The right bedside-to-boardroom ratio varies by organizational policy and clinician preferences. Clinical leaders at AHN, for example, are almost all required to maintain some clinical practice, Hundorfean says.
Rubino says he has gradually reduced his clinical load over the years as his career encompassed greater and greater administrative responsibilities. As president of AHN’s 315-staffed-bed Forbes Hospital, he spends about 20% of his time seeing established patients of his 30-year-old OB-GYN practice and 80% on administrative responsibilities.
“I feel my level of clinical activity allows me to continue performing at the highest level. I impose a high standard on myself and would cease to operate or maintain clinical responsibilities if I or others witness anything less,” he says.
Moreover, the close relationship Rubino shares with his patients makes them comfortable sharing both good feedback and bad, he says. “They do not hesitate to tell me about their experiences at the hospital or their interactions with our caregivers.”
In addition, “I still operate, which I think gives me a certain level of credibility among my fellow caregivers because whatever clinical issues they’re facing, I’m facing as well,” Rubino says.
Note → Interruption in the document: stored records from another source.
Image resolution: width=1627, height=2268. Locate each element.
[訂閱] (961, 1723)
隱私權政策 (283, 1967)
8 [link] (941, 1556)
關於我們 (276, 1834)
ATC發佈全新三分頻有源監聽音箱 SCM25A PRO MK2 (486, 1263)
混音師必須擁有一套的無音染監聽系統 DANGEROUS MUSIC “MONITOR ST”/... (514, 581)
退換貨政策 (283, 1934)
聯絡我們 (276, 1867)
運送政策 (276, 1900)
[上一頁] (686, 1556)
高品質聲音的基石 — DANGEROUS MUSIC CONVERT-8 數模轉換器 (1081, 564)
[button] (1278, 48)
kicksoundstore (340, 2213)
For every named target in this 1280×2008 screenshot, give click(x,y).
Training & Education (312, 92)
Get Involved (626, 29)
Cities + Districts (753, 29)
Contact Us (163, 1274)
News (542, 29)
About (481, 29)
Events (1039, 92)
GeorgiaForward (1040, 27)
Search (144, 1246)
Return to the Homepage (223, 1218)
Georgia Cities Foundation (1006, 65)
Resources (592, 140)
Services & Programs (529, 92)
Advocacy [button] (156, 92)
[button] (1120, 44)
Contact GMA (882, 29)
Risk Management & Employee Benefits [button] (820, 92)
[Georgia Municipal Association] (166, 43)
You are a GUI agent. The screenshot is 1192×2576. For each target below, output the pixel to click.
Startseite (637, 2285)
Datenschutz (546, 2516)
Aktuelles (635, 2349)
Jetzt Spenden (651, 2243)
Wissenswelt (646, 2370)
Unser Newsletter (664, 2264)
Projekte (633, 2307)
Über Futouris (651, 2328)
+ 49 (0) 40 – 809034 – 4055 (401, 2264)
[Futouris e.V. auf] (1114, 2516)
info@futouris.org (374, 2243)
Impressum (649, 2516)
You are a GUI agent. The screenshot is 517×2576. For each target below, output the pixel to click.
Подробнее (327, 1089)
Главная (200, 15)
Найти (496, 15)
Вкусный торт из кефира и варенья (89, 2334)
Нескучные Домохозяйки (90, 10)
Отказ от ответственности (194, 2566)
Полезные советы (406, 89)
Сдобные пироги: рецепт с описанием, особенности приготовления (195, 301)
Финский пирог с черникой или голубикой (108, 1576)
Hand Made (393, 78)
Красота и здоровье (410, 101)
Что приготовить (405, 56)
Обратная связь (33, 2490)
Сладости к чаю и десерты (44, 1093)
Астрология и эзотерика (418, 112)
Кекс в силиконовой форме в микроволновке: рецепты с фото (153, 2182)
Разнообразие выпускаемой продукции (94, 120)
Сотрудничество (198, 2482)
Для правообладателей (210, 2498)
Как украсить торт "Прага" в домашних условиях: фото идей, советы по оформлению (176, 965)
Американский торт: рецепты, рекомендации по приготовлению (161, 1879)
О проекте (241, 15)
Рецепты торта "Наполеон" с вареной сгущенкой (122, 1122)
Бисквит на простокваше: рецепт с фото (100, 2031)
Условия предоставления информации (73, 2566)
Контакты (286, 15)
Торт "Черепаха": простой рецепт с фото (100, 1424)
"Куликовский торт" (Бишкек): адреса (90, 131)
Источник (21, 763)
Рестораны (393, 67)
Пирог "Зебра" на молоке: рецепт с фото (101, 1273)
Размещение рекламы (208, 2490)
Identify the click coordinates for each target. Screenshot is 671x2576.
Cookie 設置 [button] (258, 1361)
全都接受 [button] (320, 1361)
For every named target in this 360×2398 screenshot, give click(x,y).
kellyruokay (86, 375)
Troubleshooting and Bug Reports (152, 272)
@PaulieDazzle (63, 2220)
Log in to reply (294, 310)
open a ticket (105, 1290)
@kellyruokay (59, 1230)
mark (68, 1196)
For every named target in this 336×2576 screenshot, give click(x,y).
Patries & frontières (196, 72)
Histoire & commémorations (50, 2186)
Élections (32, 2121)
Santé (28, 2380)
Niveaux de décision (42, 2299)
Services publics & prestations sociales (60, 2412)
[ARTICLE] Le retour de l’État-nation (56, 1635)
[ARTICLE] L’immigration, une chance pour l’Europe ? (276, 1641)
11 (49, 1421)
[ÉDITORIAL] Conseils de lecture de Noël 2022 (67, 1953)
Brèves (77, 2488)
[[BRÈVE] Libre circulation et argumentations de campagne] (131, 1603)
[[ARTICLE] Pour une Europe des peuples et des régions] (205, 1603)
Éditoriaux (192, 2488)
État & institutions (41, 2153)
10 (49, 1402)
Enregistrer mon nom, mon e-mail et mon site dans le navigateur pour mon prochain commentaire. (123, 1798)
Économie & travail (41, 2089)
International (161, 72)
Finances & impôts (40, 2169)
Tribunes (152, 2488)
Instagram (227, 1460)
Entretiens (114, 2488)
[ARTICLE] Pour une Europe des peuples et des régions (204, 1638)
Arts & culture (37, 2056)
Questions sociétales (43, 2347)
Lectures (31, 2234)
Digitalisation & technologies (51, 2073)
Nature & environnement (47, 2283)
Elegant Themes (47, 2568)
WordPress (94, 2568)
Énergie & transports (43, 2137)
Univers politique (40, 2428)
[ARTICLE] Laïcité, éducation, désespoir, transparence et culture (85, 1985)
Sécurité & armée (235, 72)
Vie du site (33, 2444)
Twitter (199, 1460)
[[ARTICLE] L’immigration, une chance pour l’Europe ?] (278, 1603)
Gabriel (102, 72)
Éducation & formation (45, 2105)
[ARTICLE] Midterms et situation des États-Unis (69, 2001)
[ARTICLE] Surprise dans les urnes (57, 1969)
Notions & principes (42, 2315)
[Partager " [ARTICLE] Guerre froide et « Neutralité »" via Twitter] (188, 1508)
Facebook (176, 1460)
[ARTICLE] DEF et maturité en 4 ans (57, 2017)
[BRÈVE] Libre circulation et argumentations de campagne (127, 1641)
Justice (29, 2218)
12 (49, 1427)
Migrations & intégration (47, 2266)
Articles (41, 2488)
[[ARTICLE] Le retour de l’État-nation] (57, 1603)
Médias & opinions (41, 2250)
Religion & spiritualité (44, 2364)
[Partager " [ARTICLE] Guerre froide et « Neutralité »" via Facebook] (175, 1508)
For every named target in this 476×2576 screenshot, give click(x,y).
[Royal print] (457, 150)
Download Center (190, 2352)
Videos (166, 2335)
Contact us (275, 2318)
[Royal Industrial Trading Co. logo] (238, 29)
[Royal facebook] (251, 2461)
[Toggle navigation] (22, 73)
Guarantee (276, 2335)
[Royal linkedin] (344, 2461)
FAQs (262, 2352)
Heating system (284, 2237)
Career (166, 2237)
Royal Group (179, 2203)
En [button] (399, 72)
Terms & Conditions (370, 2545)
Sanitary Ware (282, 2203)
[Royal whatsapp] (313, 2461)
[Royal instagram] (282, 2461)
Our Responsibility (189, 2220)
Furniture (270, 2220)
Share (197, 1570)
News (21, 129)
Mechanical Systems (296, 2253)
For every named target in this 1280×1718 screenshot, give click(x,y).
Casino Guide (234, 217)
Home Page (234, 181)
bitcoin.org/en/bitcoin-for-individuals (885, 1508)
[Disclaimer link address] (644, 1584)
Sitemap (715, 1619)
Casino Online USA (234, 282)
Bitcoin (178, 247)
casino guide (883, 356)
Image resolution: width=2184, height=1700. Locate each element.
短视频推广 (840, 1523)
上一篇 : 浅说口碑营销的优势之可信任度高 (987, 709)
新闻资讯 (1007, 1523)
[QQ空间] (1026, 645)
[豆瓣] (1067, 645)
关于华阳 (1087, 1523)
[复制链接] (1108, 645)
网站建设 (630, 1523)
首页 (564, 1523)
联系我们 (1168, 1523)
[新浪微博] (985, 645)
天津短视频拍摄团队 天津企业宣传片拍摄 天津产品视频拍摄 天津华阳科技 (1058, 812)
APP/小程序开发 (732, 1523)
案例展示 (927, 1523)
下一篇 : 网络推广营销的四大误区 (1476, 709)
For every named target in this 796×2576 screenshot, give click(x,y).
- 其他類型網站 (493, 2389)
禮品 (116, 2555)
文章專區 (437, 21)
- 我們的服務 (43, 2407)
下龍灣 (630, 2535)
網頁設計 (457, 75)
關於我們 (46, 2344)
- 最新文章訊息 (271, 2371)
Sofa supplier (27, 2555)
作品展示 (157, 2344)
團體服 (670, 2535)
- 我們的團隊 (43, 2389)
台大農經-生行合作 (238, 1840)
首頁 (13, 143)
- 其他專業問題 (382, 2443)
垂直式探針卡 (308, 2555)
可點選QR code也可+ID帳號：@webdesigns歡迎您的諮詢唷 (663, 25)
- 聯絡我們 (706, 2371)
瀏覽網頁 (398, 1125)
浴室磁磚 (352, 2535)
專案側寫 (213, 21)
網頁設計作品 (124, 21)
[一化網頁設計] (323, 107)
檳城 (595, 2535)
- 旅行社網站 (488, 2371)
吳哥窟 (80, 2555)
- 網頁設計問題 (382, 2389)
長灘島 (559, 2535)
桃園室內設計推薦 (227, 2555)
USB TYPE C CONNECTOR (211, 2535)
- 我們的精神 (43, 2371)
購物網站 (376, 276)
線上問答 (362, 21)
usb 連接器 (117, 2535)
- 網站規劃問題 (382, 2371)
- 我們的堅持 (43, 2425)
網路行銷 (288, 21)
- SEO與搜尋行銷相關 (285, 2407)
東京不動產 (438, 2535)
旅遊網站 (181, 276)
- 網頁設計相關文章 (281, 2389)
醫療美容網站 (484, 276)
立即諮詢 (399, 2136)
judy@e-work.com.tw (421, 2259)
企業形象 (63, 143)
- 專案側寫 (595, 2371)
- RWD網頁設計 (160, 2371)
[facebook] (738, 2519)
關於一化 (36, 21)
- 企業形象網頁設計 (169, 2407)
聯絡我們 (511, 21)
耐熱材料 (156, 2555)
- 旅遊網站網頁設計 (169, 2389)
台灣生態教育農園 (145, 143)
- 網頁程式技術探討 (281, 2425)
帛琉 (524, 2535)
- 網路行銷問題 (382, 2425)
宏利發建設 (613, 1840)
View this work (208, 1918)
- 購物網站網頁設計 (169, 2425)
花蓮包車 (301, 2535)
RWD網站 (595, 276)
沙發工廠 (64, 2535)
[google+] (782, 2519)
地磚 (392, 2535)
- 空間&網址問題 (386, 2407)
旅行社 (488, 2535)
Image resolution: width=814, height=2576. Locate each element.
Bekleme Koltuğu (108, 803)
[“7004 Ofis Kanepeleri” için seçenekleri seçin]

The Mayo Clinic espouses a similar philosophy, Noseworthy notes, which helps ensure clinical leaders are “walking the walk.”
Some leaders, on the other hand, eventually arrive at a difficult crossroads where they must choose one path, says Cracolici. “A very wise mentor of mine once warned, ‘You’re going to reach a point where you can’t work as a staff nurse on weekends and then work all week as an executive. To avoid burning out, you’re going to have to decide which one you’re going to give 150%.’ It was a challenging decision I think a lot of individuals face.”
Distefano no longer works as a nurse while serving as a hospital CEO, but has made peace with the transition. “You kind of move from being a steward or focusing on one patient or a small group of patients to affecting a larger group,” she says. “It’s admittedly a different approach. I’m not physically laying hands on patients, but I feel like I’m still improving patient care because I’m working on policy and decisions that have a broader impact. I still feel like I’m close to the patients.”
A problem that could occur as clinicians’ ranks grow on executive teams is resistance from other members of the C-suite, including the CEO, says Angood. “There might be a sense of distrust, jealousy, or loss of territory and influence,” he says. “That needs to be addressed up front and people need to be aware of it. It’s all about interpersonal relationships.”
When it comes to wider industry opinion regarding clinicians in the C-suite, Massingale has encountered examples of both extremes, from traditional leaders who don’t trust a physician’s ability to read a P&L statement to physicians and nurses who believe nonclinicians aren’t equipped to make decisions affecting patient care.
Looking at executive turnover as evidence isn’t necessarily fair, he notes, considering that the average tenure for any hospital CEO is about three and a half years. “If a physician happened to get a CEO job and is out in 3 or 4 years, as far as I’m concerned, that’s just one more average statistic and not an indictment against the clinician leader.”
For the record, Massingale holds the moderate opinion that either a “lay” leader or clinician can run a healthcare organization successfully, provided he or she has the right preparation and mindset.
Rubino, for instance, acknowledges that the 24/7 demands of running a hospital were a lot to take on at this stage in his life and career. “I’m 30 years in. I’m a grandfather,” he says. “My wife looked at me and said, ‘Really? At this point you want this additional level of responsibility?’ But I see it as an honor and privilege that I’ve been given the opportunity as a physician to serve in one of the highest levels of the organization and to have my concerns, thoughts, and values appreciated when we’re in this transformation. It meant so much to me to have that opportunity, which is why I embraced it.”
Debra Shute is the Senior Physicians Editor for HealthLeaders Media.